Figure 6:Converson electron Mossbauer spectroscopy (CEMS) spectra for the Fe3O4 (100)/MgO(100) epifilms with (a) PAr = 15 mTorr (0.4 at%Ge) and (b) PAr = 2 mTorr (1.6 at%Ge). Measured CEMS data (black dots and fitted red lines) are decomposed into A site (green lines) and B site (blue lines) components.


Table 1:Hyperfine structure parameters obtained from CEMS for Fe3O4/MgO (100) epifilms with PAr = 15 mTorr (0.4 at%Ge) and PAr=2 mTorr (1.6 at%Ge). Previously reported data for sputtered Fe3O4 epifilms [31] and natural bulk Fe3O4 [32] are also shown for comparison.


States for x=0 and x=4 mean moment alignments along the out-of-plane and the in-plane directions, respectively. State for x=2 means randomly-oriented or < 111> oriented moments. From x< 2 for both the PAr=15 mTorr and 2 mTorr samples, the samples show some perpendicular magnetic anisotropy, which coincides with the feature of magnetization curves in Figures 4(a) and (b). Integral intensity ratios for A and B sites in CEMS contain information about iron vacancy in magnetite. Vacancy parameter δ in Fe3_δO4 has the following relation with the ratio of integral intensity for A site to that for B site β : β= (Integral Int. (A site))⁄(Integral Int. (B site))=((1+5δ))⁄((2-6δ)) [33]. δ=0 and δ=1/3 correspond to stoichiometric magnetite and stoichiometric γ-Fe2O3, respectively. If we take account of the effect of the recoilless fraction, a slight correction to the oxidizing side from β=0.5(δ=0) to β=0.52(δ=4.9x10-3) is required for stoichiometric magnetite [34]. Figures 7(a) and (b) show δ and 4πM at 15 kOe for Ge-doped and non-doped MNT epifilms as a function of PAr. With the increase in PAr, δ’s approach zero for both the Ge-doped and non-doped samples, which corresponds to the increase in 4πM. Therefore, the 4πM reduction with the decrease in PAr is considered to be due to the composition deviation from the stoichiometry of magnetite. The vanishing of resistivity change at the Verwey transition with the decrease in PAr described in the previous part of Figure 5 is considered to be the same as well, and so Fe/O composition deviation is considered to significantly influence the magnetic and transport properties of magnetite.

Figure 7:a) Vacancy parameter δ (solid red circles for Ge added and blue circles for non Ge addition cases) and Ge concentration (blank red circles), and (b) room-temperature magnetization 4πM at 15 kOe for the Fe3O4 (100)/MgO(100) epifilms as a function of sputtering Ar pressure PAr. The ideal δ = +4.9 x 10-3 for stoichiometric Fe3O4 taking its recoilless fraction into account is indicated with a red dotted line.
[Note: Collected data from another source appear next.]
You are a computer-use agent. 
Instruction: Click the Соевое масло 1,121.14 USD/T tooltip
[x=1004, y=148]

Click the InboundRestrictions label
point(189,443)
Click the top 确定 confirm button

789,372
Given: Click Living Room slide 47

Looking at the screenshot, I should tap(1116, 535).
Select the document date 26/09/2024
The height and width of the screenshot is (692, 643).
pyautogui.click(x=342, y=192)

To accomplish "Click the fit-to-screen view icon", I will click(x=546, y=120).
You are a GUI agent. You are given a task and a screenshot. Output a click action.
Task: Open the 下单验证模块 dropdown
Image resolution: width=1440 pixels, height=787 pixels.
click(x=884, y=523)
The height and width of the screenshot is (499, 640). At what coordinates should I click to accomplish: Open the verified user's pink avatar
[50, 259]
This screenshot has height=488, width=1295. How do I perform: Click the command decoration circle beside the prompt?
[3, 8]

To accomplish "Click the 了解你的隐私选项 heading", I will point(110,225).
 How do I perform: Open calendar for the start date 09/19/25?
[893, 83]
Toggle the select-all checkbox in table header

Results and discussions for α/ε-Fe2O3 bilayer epigrowth

Figure 8:θ/2θ scan XRD profiles for the α- and ε-Fe2O3 epifilms grown on SrTiO3(111) with sputtering Ar+25%O2 mixed gas pressure P(Ar+25%O2) = (a) 1 mTorr, (b) 2 mTorr and (c) 5 mTorr.


Research on epigrowth of ε-ferrite so far has been mainly focused on the PLD process and the conditions necessary for its epigrowth have been reported to be a high substrate temperature and high oxygen content atmosphere during deposition [16,20-23]. Thus, we conducted sputtered epigrowth deposition at the high substrate temperature of 800ºC with a varying oxygen flow rate ratio Q(O2)/Q(Ar+O2). For the no oxygen atmospheric condition, the Fe3O4(111) epilayer was grown despite the use of the Fe2O3 sputter target and found that ε-ferrite epilayers can be grown in a high oxygen content atmosphere such as the PLD cases as shown below. This study is the first to report of ε-ferrite epilayer growth by conventional sputtering process. XRD profiles for the Fe2O3 epifilms with Q(O2)/Q(Ar+O2) =25 % and different sputter gas pressures are shown in Figures 8(a), (b) and (c). A c-axis oriented ε-ferrite epilayer was confirmed only for the lowest gas pressure of a 1 mTorr sample and the higher gas pressure conditions of 2 and 5 mTorr create α-phase epilayers. Low sputter gas pressure causes long mean free paths of sputter particles, leading to high kinetic energies, less collisions and low sputter particle incorporation into the films, which may influence the different phase formation in the epilayers. The prepared film samples on 10 mm square SrTiO3(111) substrates were composed of two different parts of the dark-colored and light-colored areas as shown in the optical images of Figure 9. From XRD with narrowed X-ray beams, the dark-colored and lightcolored areas are composed of the c-axis oriented α-phase and ε-phase, respectively. X-ray reflectometry with collimated beams shows that the thicknesses of the dark-colored and light-colored areas are 29 nm and 4 nm, respectively.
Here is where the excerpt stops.